**Prompt**.
In the rows from the line containing "The width and" through the end of the rows, swap "Approved & Signed" for "Rejected" and give those lines back with nothing else changed. Leave the pictures out.

(Entries on where items appear)
━━━

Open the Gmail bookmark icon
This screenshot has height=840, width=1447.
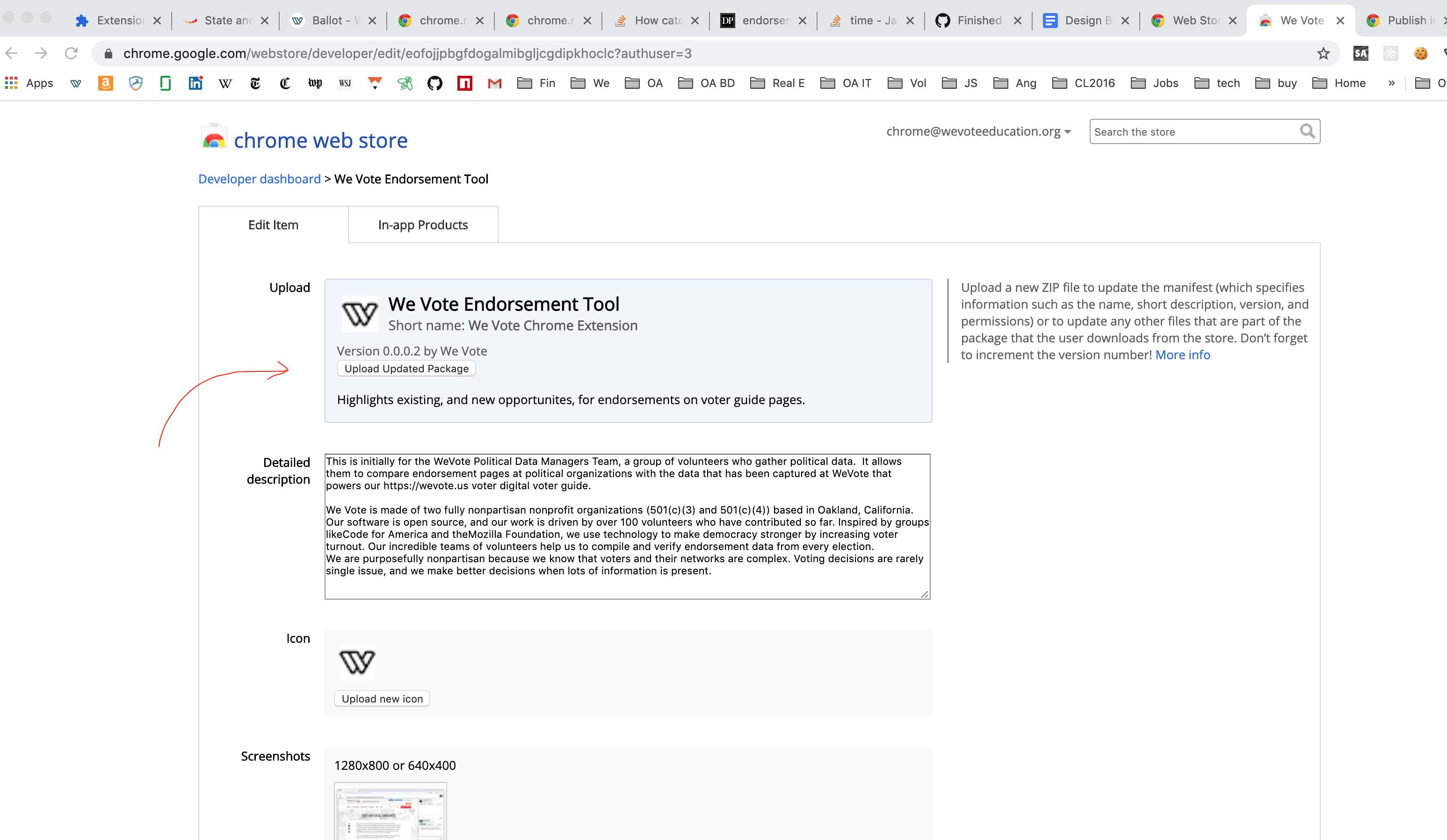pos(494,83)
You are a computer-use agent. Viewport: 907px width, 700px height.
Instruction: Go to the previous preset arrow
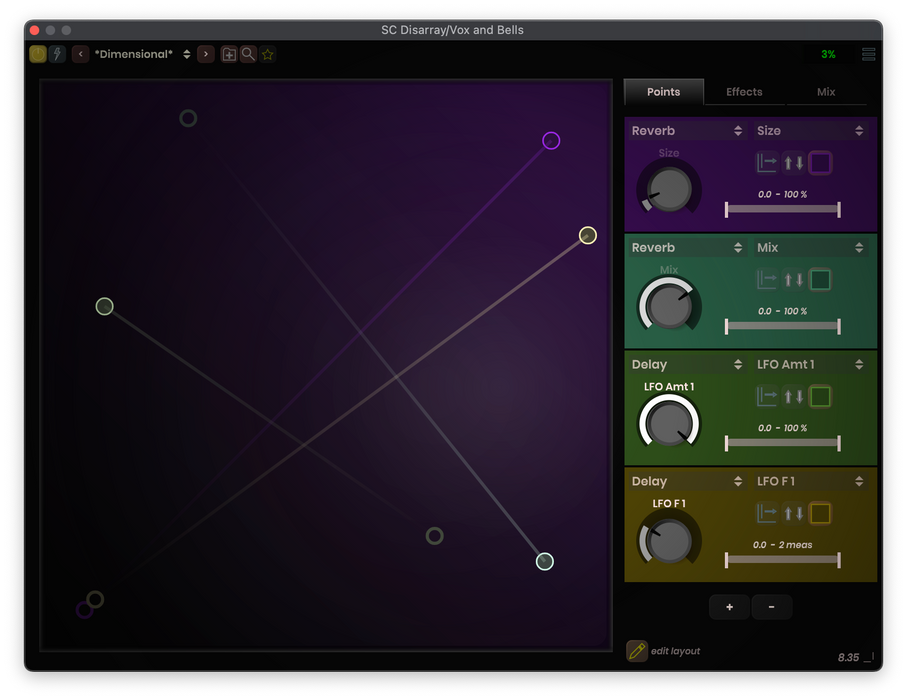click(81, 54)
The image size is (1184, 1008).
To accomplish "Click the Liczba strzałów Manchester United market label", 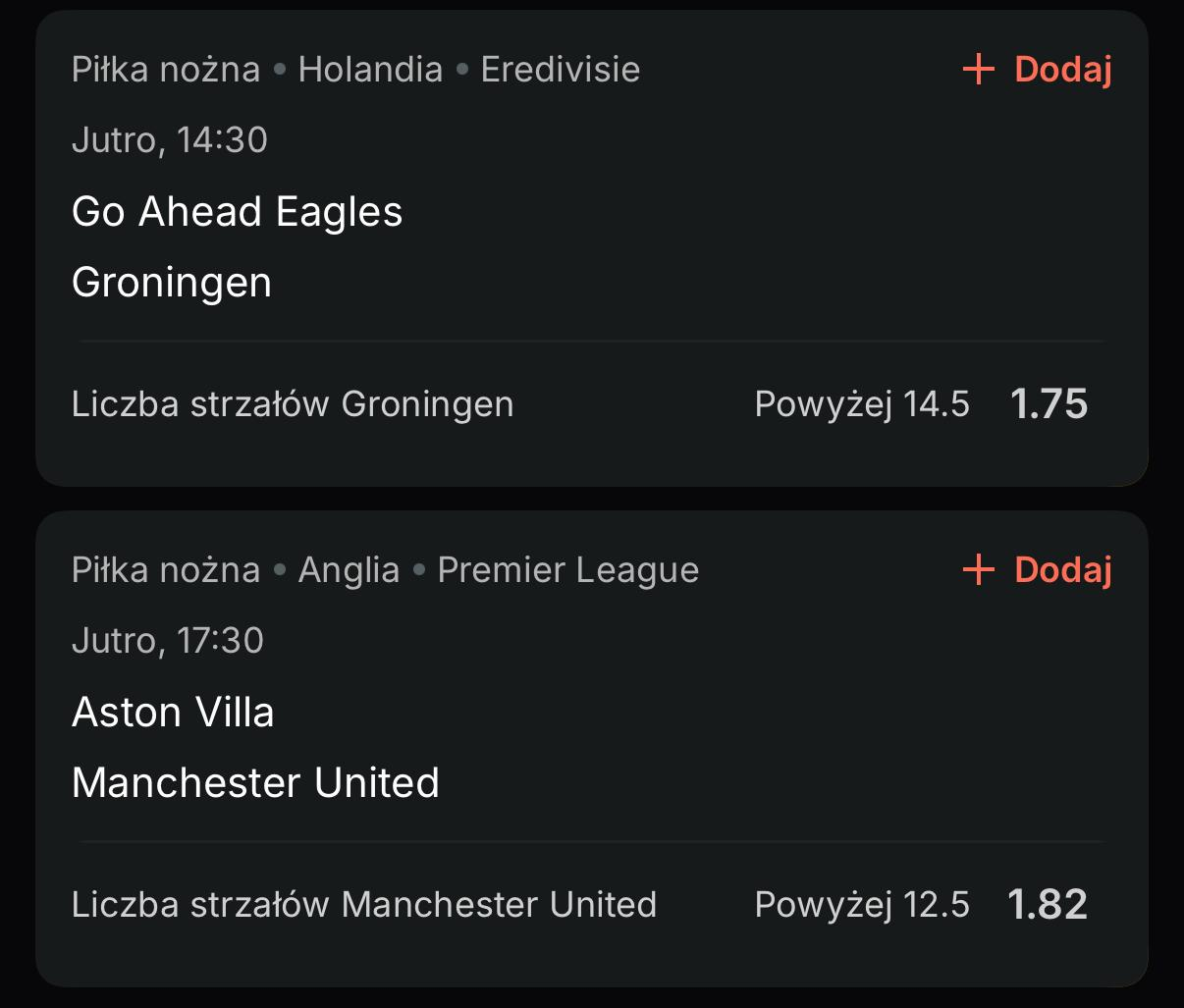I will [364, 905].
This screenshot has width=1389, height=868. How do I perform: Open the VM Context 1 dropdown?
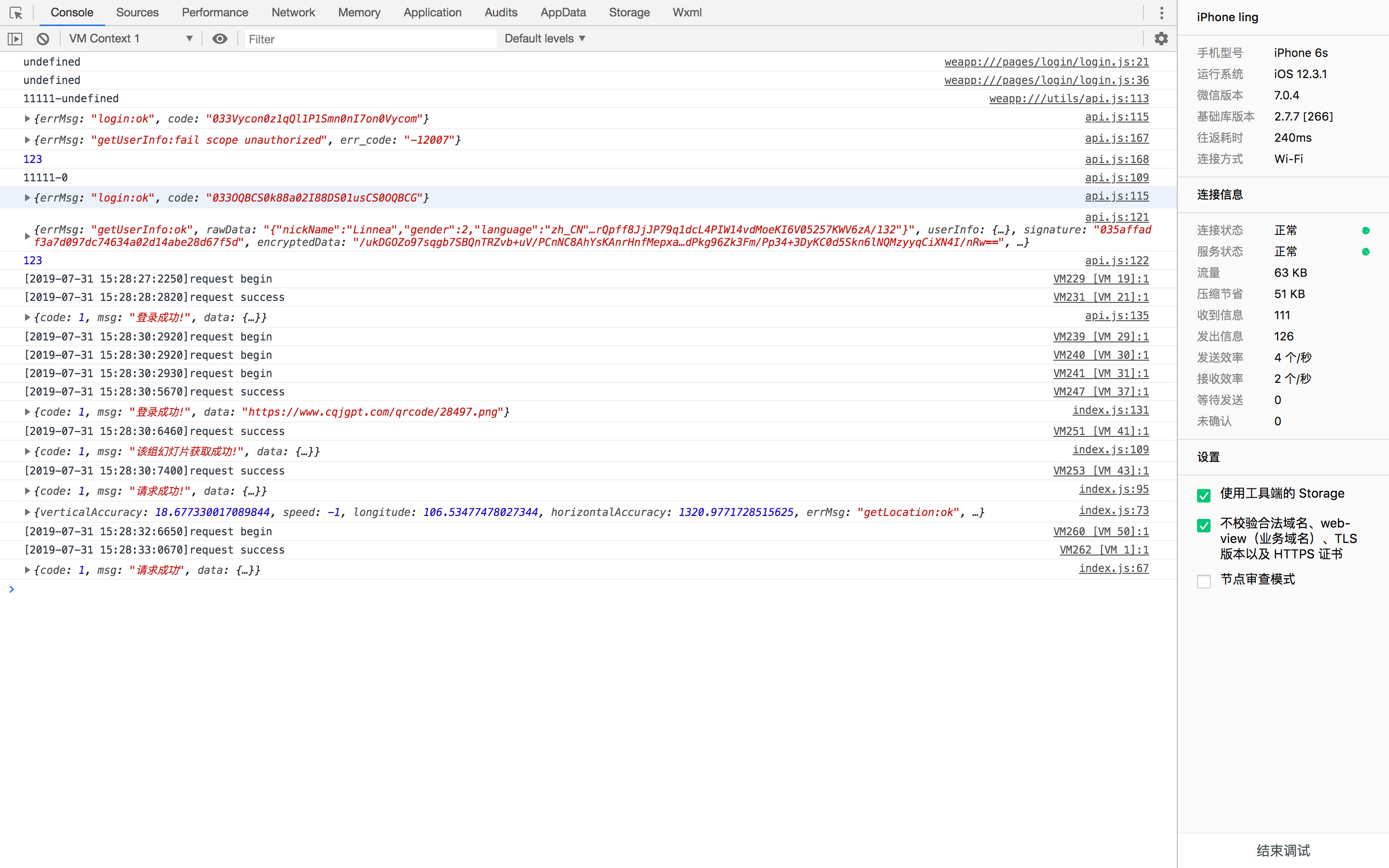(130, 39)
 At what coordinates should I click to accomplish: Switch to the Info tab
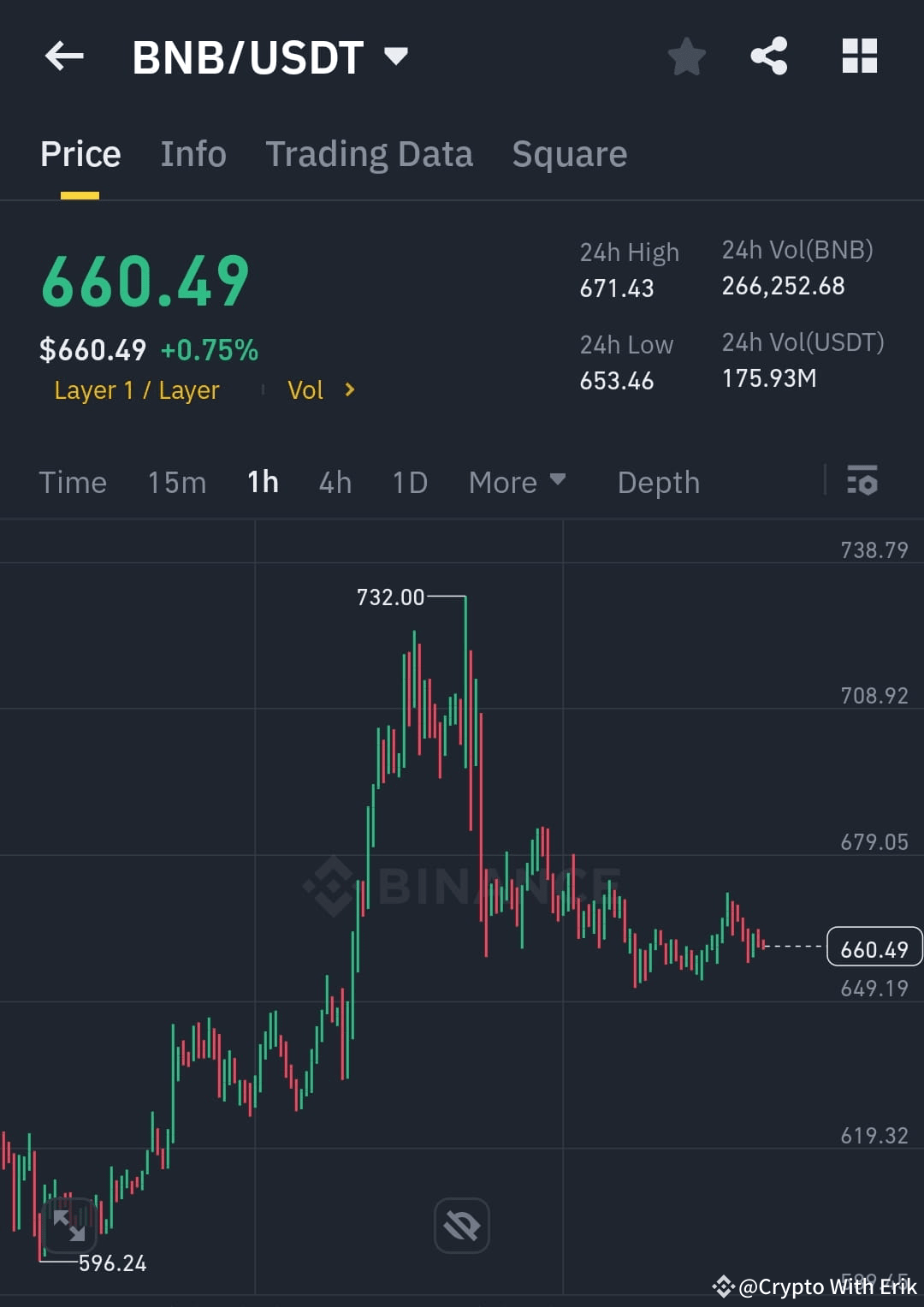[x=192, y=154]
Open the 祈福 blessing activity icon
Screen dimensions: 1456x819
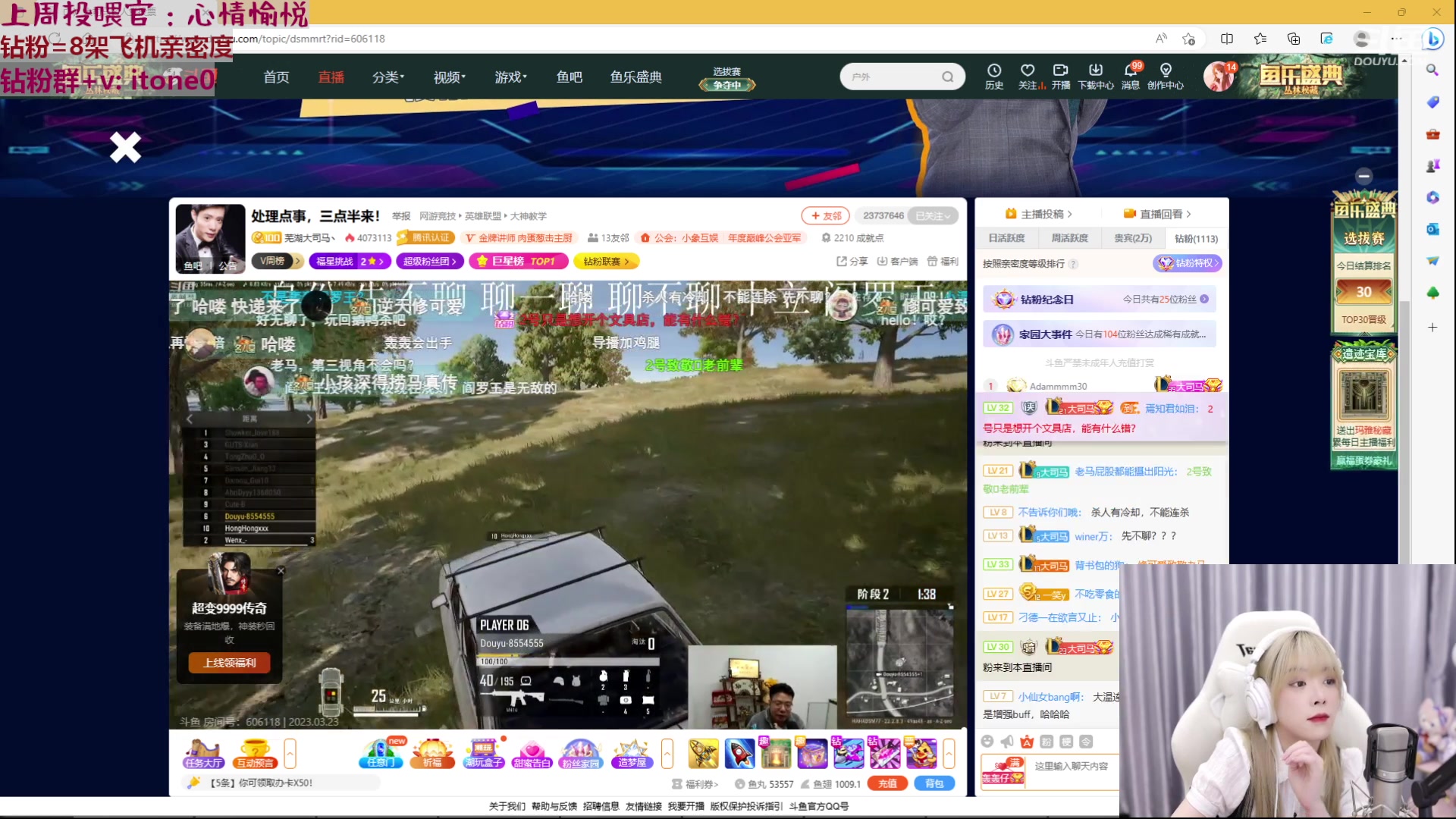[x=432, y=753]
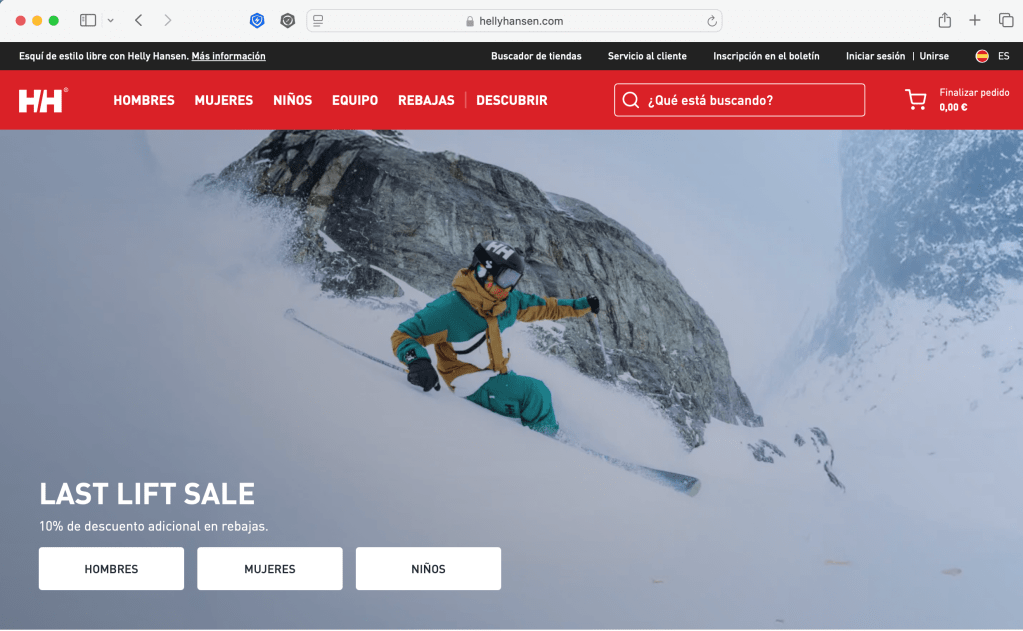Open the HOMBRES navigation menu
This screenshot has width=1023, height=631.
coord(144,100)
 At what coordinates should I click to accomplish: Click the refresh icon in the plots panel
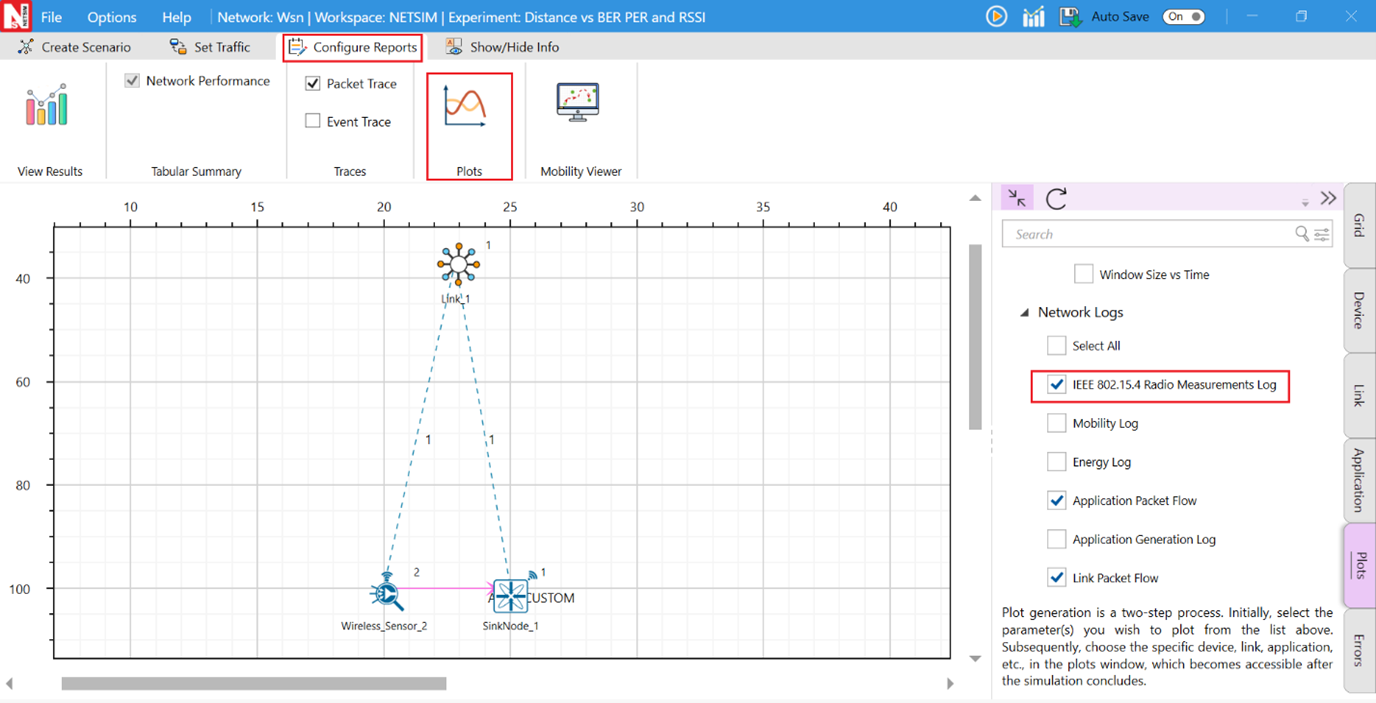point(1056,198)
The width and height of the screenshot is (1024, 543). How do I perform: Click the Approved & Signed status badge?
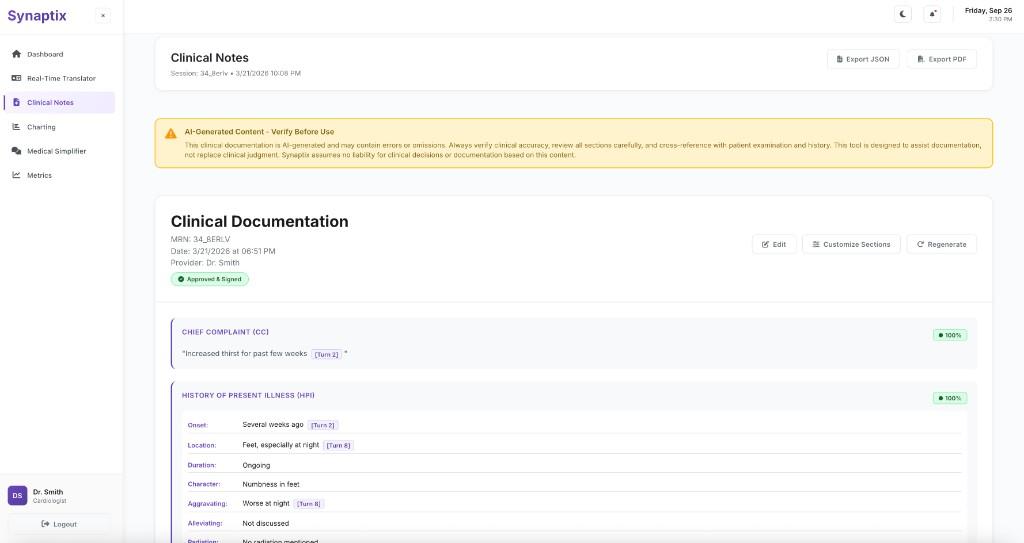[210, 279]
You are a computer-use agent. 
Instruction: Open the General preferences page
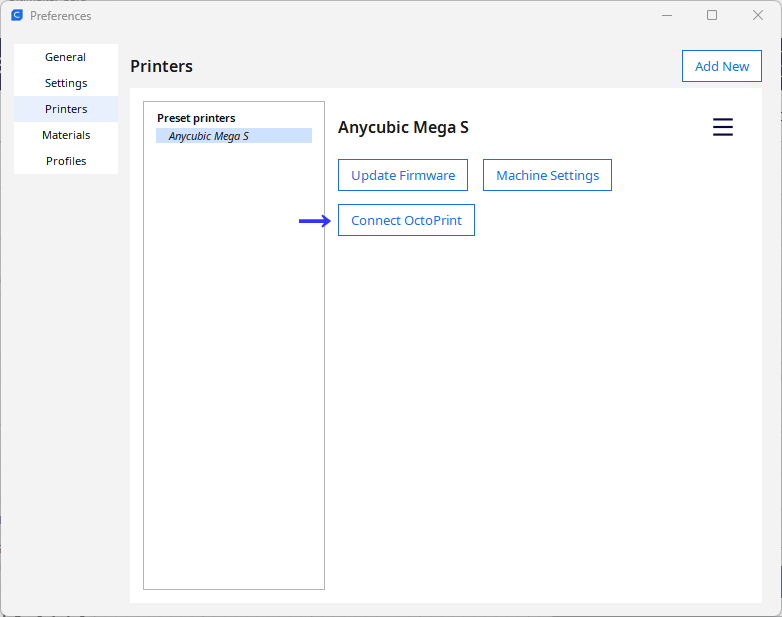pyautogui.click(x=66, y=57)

━━━

**The answer**.
The width and height of the screenshot is (1024, 543). How do I perform: Click the Rejected status badge?
[210, 279]
You are a computer-use agent. 
Instruction: Open the General preferences page
pyautogui.click(x=66, y=57)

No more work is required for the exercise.